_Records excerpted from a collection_
■ ■ ■ ■

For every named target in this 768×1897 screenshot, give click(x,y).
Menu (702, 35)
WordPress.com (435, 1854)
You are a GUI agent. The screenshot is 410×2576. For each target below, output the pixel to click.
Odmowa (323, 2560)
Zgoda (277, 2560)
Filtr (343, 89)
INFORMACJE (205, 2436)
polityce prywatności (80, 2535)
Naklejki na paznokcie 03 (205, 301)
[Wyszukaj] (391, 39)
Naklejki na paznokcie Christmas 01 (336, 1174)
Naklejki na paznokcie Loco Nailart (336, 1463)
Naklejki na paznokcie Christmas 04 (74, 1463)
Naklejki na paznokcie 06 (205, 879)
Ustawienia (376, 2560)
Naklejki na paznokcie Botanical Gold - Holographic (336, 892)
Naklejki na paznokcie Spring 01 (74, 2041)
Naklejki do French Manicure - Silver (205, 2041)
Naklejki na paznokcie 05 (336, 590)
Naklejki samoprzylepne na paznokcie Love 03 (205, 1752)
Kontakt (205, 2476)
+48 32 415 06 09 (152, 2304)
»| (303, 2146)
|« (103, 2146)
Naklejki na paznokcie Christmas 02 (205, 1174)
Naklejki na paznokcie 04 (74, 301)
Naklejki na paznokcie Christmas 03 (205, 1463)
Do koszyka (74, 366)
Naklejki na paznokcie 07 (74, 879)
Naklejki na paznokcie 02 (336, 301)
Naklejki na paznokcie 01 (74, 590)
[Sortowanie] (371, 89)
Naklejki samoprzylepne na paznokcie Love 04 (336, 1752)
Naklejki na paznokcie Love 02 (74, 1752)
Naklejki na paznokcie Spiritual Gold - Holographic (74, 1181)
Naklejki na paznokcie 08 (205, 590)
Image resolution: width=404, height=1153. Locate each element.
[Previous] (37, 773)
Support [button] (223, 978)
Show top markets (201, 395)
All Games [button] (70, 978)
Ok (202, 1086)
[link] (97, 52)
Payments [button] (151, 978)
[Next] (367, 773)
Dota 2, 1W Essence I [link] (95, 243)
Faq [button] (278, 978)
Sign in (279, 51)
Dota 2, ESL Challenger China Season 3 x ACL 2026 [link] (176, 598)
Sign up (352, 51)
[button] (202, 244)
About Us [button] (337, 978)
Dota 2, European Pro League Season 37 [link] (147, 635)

■ ■ ■ ■

_Exercise aim_
Write out, word for word, the lines of the listing from the line with "Naklejki na paznokcie Botanical" to the line with "Support [button] (223, 978)", including both of those lines.

_Result_
Naklejki na paznokcie Botanical Gold - Holographic (336, 892)
Naklejki na paznokcie Spring 01 (74, 2041)
Naklejki do French Manicure - Silver (205, 2041)
Naklejki na paznokcie 05 (336, 590)
Naklejki samoprzylepne na paznokcie Love 03 (205, 1752)
Kontakt (205, 2476)
+48 32 415 06 09 (152, 2304)
»| (303, 2146)
|« (103, 2146)
Naklejki na paznokcie Christmas 02 (205, 1174)
Naklejki na paznokcie 04 (74, 301)
Naklejki na paznokcie Christmas 03 (205, 1463)
Do koszyka (74, 366)
Naklejki na paznokcie 07 (74, 879)
Naklejki na paznokcie 02 (336, 301)
Naklejki na paznokcie 01 (74, 590)
[Sortowanie] (371, 89)
Naklejki samoprzylepne na paznokcie Love 04 (336, 1752)
Naklejki na paznokcie Love 02 (74, 1752)
Naklejki na paznokcie Spiritual Gold - Holographic (74, 1181)
Naklejki na paznokcie 08 (205, 590)
Image resolution: width=404, height=1153. Locate each element.
[Previous] (37, 773)
Support [button] (223, 978)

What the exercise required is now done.